One really exciting thing that happened this week was the Aladdin conference. Lisa and I attended the two day event which was about the Aladdin center here at CMU and the various research projects and classes associated with it. We met very many people and had a great time! I've never been served wine by a Turing Award winner, so that was also pretty neat :)
This week was somewhat more laid back than the previous one. I met with my advisor first thing on Monday morning. We went over the hash-join implementation that I was working on. She gave me some things to read and gave me some pointers. I also met with Vlad and he also answered some of my questions. Since my birthday was on Friday, I took the day off and spent time with some friends who were visiting me.
This week I spent lots of time coding and dealing with bugs. I found that the toolkit had some problems with it that I had to go around. I had to write a few more functions which took up some time. I also ran into major C errors but I did learn a great deal (although it did take me a while)
This week I finished the hash join!! Well, I can't take all of the credit since Vlad did help me. My advisor wanted me to do some other parts of the project and since the hash join was weighing me down (specifically my unfamiliarity with C), Vlad spent some time with me and we finished it on Friday afternoon. It was lots of work, but the finished product was great :)

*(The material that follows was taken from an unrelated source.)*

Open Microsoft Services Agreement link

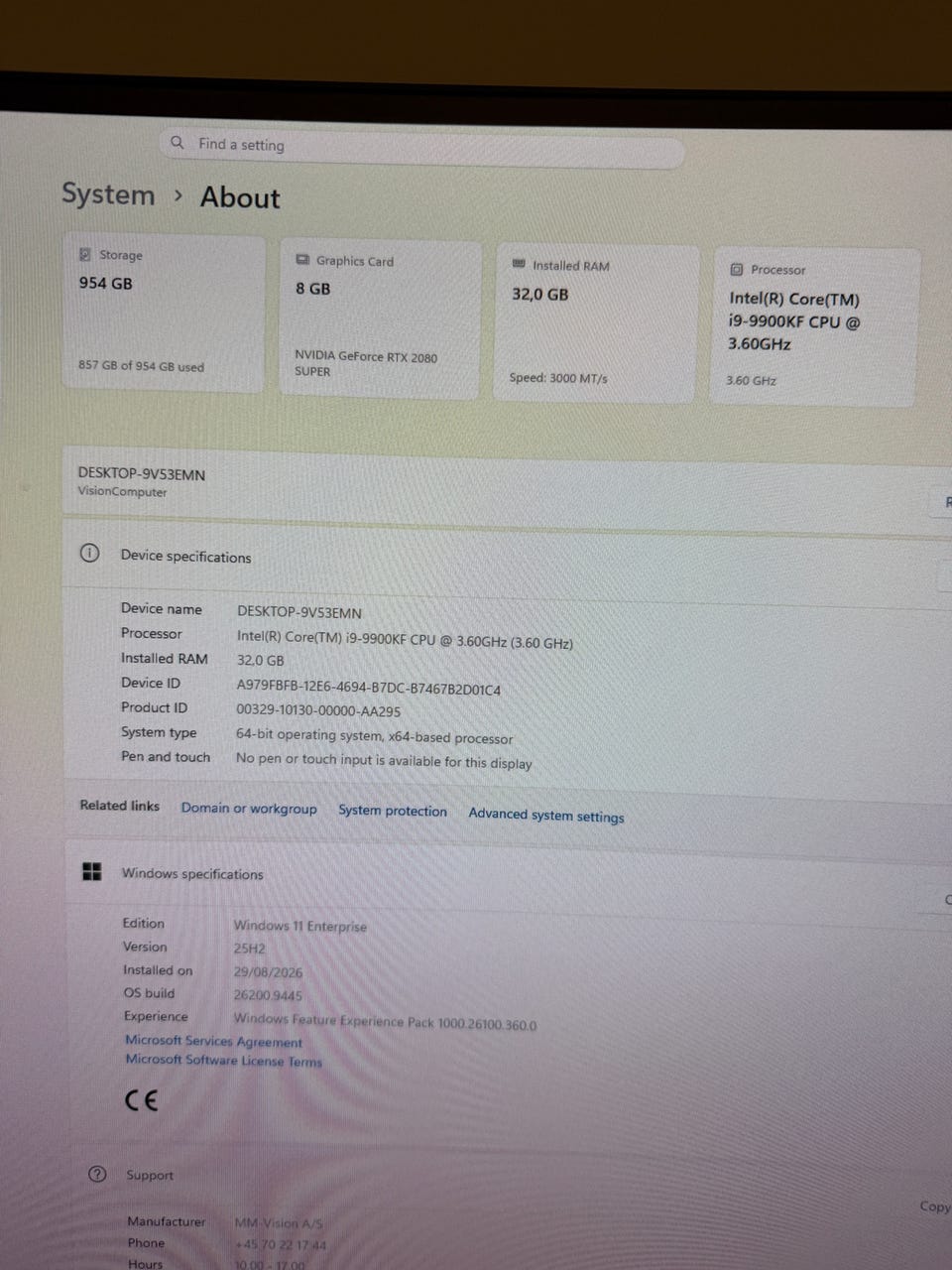pyautogui.click(x=213, y=1041)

On Monday I cleaned up my hash join code. I took care of all memory leaks, commented, documented, optimized the code etc. Starting Tuesday, I began my work with the TPCC workloads (using DB2 not QPIPE). I was to write a Python script which would initialize, run and stop the tpcc toolkit for DB2. I had never used Python, so Lisa pointed me to a few sites and helped me out with some compiling errors. We worked very many hours that week, since our advisor gave us a deadline of Friday.
This week we continued our work with running the wisconsin and tpcc benchmarks. On Tuesday we met with our advisor and she gave us new assignments. There are a few things that she wanted me to change from the work I did in the previous week. Also, she wanted me to start working with the tpch benchmark. Right now I'm having serious issues with tpch since it takes about 8 hrs to initialize and it seems to crash about 10 seconds into the initializing.

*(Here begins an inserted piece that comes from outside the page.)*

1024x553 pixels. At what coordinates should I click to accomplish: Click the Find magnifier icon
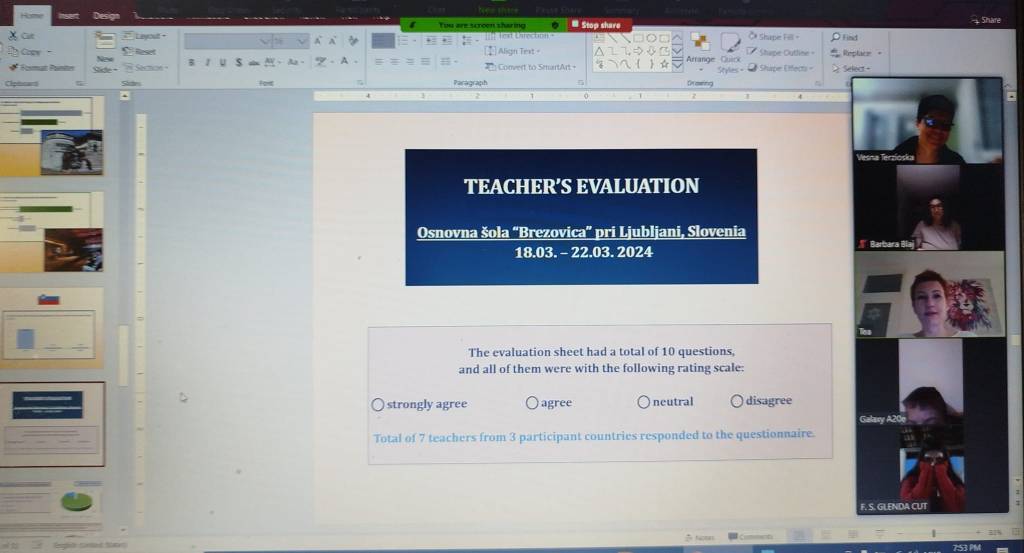(x=835, y=37)
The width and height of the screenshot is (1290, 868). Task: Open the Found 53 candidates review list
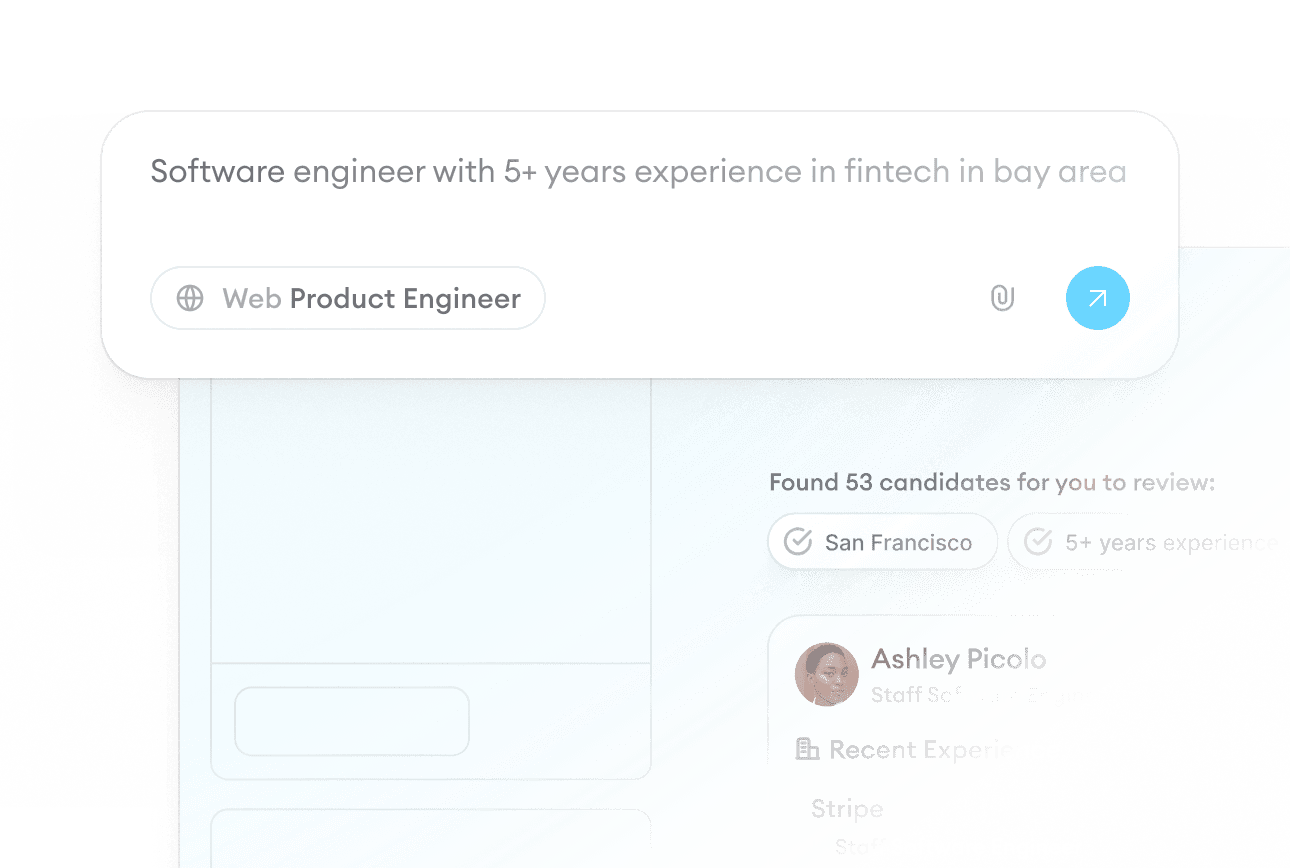coord(990,482)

This week was very busy since it was the last week of our research. Lisa and I finished up TPC-C. We met with our advisor and she liked the progress we were making. We hooked up my python scripts to Lisa's applet, and the TPC-C toolkit can now be initialized and run from from the applet! I had issues with the output file, though. Because there are multiple users running the toolkit and writing to one file, they were overwriting each others data! Locking the files when writing didn't seem to help. After many many hours spent on this, I figured it out on Friday night. Unfortunately since Lisa had already left work, I never go to see the working TPC-C (with the output file), but hopefully I'll be able to run it sometime or see a screenshot. With the help of Minglong, we got the TPC-H toolkit to create the table spaces and populate the tables. I also wrote the python scripts to get the TPC-H toolkit working for DB2.